───── MATERIALS PROVIDED
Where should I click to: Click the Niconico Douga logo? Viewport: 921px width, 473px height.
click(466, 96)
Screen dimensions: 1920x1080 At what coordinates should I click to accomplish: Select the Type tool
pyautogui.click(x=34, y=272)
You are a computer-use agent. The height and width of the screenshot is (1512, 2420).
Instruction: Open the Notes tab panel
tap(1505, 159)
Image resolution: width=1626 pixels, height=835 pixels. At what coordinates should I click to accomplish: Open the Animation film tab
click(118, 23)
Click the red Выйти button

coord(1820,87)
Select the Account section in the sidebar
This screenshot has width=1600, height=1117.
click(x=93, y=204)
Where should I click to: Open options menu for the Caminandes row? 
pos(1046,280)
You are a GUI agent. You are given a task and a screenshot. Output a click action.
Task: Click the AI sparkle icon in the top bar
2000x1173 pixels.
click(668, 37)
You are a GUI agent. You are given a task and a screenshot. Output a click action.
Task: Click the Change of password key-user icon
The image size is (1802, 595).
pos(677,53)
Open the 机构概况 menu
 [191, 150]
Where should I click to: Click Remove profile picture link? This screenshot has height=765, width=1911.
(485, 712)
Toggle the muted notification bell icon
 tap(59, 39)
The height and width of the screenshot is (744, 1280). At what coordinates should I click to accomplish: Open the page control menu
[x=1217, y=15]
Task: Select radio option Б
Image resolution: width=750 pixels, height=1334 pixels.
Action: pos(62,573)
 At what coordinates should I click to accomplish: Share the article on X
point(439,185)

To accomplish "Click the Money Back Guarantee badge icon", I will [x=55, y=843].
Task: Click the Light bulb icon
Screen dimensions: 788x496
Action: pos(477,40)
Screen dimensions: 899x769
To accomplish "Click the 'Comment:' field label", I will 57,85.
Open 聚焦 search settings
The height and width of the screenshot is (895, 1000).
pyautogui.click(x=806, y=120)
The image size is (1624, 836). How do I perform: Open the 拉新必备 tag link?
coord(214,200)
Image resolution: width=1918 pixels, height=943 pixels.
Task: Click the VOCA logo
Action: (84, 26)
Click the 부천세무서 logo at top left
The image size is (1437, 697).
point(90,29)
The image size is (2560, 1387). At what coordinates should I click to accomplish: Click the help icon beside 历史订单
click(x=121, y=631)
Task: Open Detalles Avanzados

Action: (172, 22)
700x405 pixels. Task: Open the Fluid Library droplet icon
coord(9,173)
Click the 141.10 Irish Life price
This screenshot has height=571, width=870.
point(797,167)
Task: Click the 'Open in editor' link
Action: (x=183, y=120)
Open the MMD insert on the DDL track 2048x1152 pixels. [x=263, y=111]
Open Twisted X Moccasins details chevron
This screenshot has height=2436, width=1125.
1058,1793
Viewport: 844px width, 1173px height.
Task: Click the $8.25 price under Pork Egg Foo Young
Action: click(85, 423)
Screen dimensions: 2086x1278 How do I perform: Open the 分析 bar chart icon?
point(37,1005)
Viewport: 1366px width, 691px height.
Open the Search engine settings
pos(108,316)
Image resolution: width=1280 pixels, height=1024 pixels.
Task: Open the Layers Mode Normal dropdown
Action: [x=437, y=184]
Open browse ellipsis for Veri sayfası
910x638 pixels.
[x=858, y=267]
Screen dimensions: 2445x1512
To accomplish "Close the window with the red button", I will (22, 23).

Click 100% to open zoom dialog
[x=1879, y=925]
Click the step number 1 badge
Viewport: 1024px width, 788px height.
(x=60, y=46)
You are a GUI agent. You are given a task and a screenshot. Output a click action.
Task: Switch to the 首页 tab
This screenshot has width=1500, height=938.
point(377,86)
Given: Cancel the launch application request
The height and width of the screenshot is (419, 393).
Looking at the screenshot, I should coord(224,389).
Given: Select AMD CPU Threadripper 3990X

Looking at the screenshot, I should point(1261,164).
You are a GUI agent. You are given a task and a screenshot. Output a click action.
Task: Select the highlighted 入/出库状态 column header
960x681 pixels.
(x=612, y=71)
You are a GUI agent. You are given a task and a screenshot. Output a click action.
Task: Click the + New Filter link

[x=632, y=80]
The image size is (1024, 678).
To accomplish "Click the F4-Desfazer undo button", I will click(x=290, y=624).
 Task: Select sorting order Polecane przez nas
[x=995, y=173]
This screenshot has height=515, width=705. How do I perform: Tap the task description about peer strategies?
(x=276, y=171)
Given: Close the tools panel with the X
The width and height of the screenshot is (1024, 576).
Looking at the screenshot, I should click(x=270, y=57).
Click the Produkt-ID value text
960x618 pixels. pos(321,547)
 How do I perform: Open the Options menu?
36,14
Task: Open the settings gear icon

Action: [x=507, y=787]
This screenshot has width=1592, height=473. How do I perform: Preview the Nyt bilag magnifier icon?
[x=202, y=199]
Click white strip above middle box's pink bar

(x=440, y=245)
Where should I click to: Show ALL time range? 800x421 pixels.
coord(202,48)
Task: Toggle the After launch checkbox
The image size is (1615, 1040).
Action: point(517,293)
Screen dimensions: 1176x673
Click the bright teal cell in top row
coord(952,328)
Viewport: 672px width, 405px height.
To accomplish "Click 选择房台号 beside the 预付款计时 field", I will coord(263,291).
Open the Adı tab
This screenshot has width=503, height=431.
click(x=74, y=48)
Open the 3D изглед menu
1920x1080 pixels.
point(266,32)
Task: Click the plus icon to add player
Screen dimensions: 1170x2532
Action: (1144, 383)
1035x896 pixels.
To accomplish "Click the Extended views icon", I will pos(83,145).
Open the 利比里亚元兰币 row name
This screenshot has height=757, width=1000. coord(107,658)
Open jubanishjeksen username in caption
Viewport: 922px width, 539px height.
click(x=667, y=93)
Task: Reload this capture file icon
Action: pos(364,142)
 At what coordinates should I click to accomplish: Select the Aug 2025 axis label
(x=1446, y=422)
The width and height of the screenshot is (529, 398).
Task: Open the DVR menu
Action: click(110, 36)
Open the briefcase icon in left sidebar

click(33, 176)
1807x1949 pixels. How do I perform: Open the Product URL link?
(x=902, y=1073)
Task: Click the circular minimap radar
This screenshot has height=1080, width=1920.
──────────
DIRECTIONS -
Retype the items from the start through the line containing "Action: (84, 26)", keeping every line unchanged.

WRITTEN SOLUTION -
Where should I click to: Click the Niconico Douga logo? Viewport: 921px width, 473px height.
click(466, 96)
Screen dimensions: 1920x1080 At what coordinates should I click to accomplish: Select the Type tool
pyautogui.click(x=34, y=272)
You are a computer-use agent. The height and width of the screenshot is (1512, 2420).
Instruction: Open the Notes tab panel
tap(1505, 159)
Image resolution: width=1626 pixels, height=835 pixels. At what coordinates should I click to accomplish: Open the Animation film tab
click(118, 23)
Click the red Выйти button

coord(1820,87)
Select the Account section in the sidebar
This screenshot has width=1600, height=1117.
click(x=93, y=204)
Where should I click to: Open options menu for the Caminandes row? 
pos(1046,280)
You are a GUI agent. You are given a task and a screenshot. Output a click action.
Task: Click the AI sparkle icon in the top bar
2000x1173 pixels.
click(668, 37)
You are a GUI agent. You are given a task and a screenshot. Output a click action.
Task: Click the Change of password key-user icon
The image size is (1802, 595).
pos(677,53)
Open the 机构概况 menu
 [191, 150]
Where should I click to: Click Remove profile picture link? This screenshot has height=765, width=1911.
(485, 712)
Toggle the muted notification bell icon
 tap(59, 39)
The height and width of the screenshot is (744, 1280). At what coordinates should I click to accomplish: Open the page control menu
[x=1217, y=15]
Task: Select radio option Б
Image resolution: width=750 pixels, height=1334 pixels.
Action: pos(62,573)
 At what coordinates should I click to accomplish: Share the article on X
point(439,185)

To accomplish "Click the Money Back Guarantee badge icon", I will [x=55, y=843].
Task: Click the Light bulb icon
Screen dimensions: 788x496
Action: pos(477,40)
Screen dimensions: 899x769
To accomplish "Click the 'Comment:' field label", I will 57,85.
Open 聚焦 search settings
The height and width of the screenshot is (895, 1000).
pyautogui.click(x=806, y=120)
The image size is (1624, 836). How do I perform: Open the 拉新必备 tag link?
coord(214,200)
Image resolution: width=1918 pixels, height=943 pixels.
Task: Click the VOCA logo
Action: (84, 26)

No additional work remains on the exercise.